What I found interesting was that we didn’t start with the purpose of using the word “foster” as a verb, but we kept coming back to it. What are we trying to do here? Well, we’re trying to grow something. What’s another word for grow? Foster. Fostering community. Fostering connections. Fostering innovation. Fostering purpose. Those aspects either fall under the community piece—the “better together”—or they’re applicable to the “better tomorrow.”

I added one afterward: Fostering pride. It’s the least developed, but it just hit me that if we’re doing all the other elements well, we should be fostering prideThe students, faculty, and staff should feel really proud, and then when we show alumni and donors and people around the state what we’re doing, they should feel really proud, too.

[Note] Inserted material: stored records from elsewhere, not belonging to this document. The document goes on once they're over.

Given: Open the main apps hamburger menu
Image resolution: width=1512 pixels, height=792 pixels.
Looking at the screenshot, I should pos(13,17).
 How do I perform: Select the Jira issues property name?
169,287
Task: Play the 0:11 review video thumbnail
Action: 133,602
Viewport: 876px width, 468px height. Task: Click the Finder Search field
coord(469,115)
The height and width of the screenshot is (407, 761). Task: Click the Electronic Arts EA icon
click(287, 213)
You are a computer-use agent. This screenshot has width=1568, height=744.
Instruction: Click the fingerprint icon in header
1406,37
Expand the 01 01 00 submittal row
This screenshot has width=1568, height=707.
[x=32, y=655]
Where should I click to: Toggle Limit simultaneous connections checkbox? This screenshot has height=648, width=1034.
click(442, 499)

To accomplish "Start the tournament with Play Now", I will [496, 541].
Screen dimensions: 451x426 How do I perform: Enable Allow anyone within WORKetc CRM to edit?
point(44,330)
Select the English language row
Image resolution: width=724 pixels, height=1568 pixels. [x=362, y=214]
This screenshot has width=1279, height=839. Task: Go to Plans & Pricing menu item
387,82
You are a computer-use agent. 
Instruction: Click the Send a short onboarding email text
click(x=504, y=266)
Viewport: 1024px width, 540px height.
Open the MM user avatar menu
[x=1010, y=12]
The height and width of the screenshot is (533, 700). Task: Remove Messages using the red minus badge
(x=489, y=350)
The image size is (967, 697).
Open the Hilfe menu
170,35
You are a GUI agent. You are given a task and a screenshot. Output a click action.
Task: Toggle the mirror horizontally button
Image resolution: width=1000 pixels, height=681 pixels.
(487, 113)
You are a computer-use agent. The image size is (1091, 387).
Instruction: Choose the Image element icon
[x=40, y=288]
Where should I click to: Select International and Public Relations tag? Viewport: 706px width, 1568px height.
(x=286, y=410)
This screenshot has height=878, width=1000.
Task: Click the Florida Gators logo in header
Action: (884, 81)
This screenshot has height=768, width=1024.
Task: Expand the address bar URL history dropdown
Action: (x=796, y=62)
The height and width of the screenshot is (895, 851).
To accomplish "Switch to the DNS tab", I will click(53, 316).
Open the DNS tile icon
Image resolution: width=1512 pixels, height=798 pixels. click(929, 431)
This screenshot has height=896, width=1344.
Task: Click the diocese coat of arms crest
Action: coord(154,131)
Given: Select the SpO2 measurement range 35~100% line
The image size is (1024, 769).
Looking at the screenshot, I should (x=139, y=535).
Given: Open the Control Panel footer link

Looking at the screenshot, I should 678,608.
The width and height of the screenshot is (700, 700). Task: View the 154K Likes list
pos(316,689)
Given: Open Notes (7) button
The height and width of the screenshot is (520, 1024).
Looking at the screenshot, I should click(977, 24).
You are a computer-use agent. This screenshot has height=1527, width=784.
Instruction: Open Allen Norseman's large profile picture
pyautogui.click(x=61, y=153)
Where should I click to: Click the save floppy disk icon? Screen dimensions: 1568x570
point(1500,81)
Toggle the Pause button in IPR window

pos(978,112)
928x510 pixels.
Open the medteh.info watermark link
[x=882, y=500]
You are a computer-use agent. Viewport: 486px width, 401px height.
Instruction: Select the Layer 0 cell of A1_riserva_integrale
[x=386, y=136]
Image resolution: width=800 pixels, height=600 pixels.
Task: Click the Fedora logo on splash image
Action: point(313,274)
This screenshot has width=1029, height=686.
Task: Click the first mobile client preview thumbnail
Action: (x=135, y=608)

Is “Better together, better tomorrow” your North Star?

That’s the phrase I’m using to navigate by. I don’t know that when we’re done, that that’s the phrase we, as a community, will decide to use. It’s time that we assess that.

We may decide that some of what we’re doing and saying now is exactly what we should be doing and saying, but I have a hunch that there are going to be some deviations that we’re going to get excited about and really get behind.

In the coming months, I’m going to foster a collaborative process to clarify our purpose, strategy and brand. At the end of this process, I want everyone to feel like they had a voice and believe in the outcome—and want to talk about it.

A North Star needs be a guide that what we all look to, not just me.

The Dean Hodge Listening Tour headed to Asia in November and continues all over the Foster School campus—“Wherever people are comfortable talking honestly about their school,” Hodge says.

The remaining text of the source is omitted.